The candid camera exposé Project Veritas caught Jones calling the Trump-Russia story “a big nothing-burger,” but that didn’t stop him from pushing the narrative on his show.
So when Van Jones calls for athletes “on both sides” to be more outspoken, it’s hard to believe he’s being genuine.
Jones would have no problem with athletes espousing progressive beliefs, but would probably take exception with vocal conservatives. Much ado was made when football player Matt Birk didn’t meet with President Obama because of his pro-life stance.
Meanwhile athletes who’ve refused to meet with Donald Trump are heralded as brave, and speaking truth to power.
Jones’s call to the athletes runs counter to what sports viewers actually want.
ESPN has seen a decline in viewership for a host of reasons, one being their tilt toward progressive politics, which was essentially confirmed by ombudsman Jim Brady.

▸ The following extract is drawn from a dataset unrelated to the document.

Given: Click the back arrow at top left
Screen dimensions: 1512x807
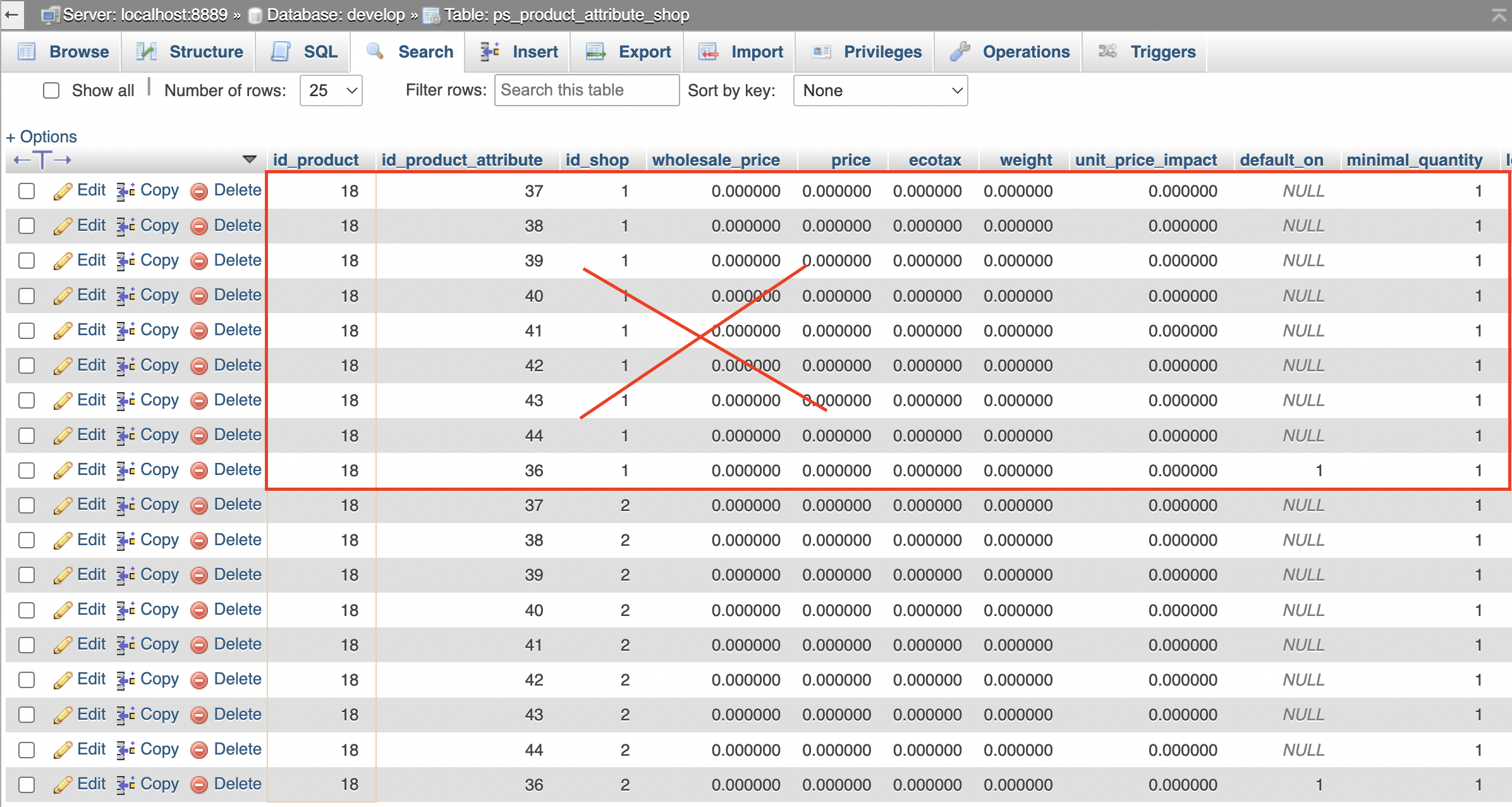Looking at the screenshot, I should point(11,15).
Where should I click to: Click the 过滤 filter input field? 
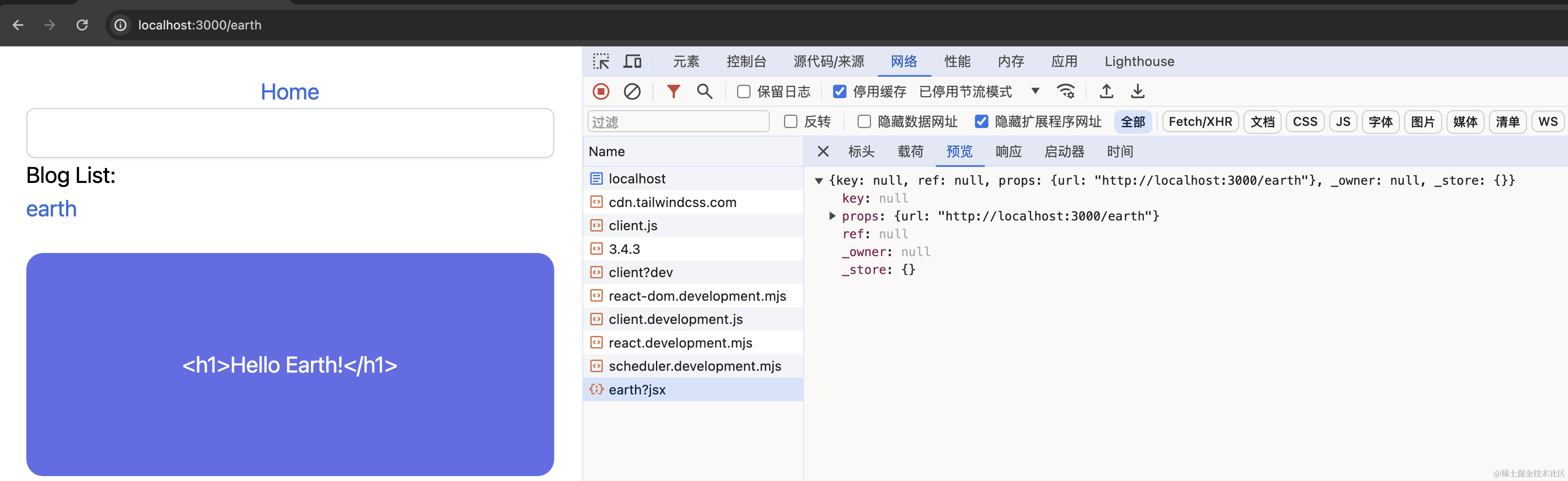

However, co-host Jemele Hill denied the charge:
“The other part of it is that we’re journalists, and people have to understand, these uncomfortable political conversations… the athletes are dragging us here. I didn’t ask Colin Kaepernick to kneel. He did it on his own. So, was I supposed to act like he didn’t?”
So political commentators like Van Jones are inciting athletes, and sports commentators like Jemele Hill coyly claim they’re just reporting the news.
Nobody is saying athletes can’t voice political opinions, and nobody is saying it shouldn’t be covered when they do.
But the agenda is clear, and the filter is biased. For example, ESPN gave Caitlyn Jenner the courage award in sports, and ESPN’s women’s sports page posted a poem written by cop-killing and escaped convict Assata Shakur, who’s lived in exile in Cuba for decades.
That vividly shows a progressive bent to the coverage.
Athletes are free to make statements about politics, but it shouldn’t be an expectation. Professional sports stars have spent incalculable hours training and practicing to reach their status.
That doesn’t make them policy experts or students of history and governance. They shouldn’t be expected to take a stand on issues just to placate someone else’s progressive agenda.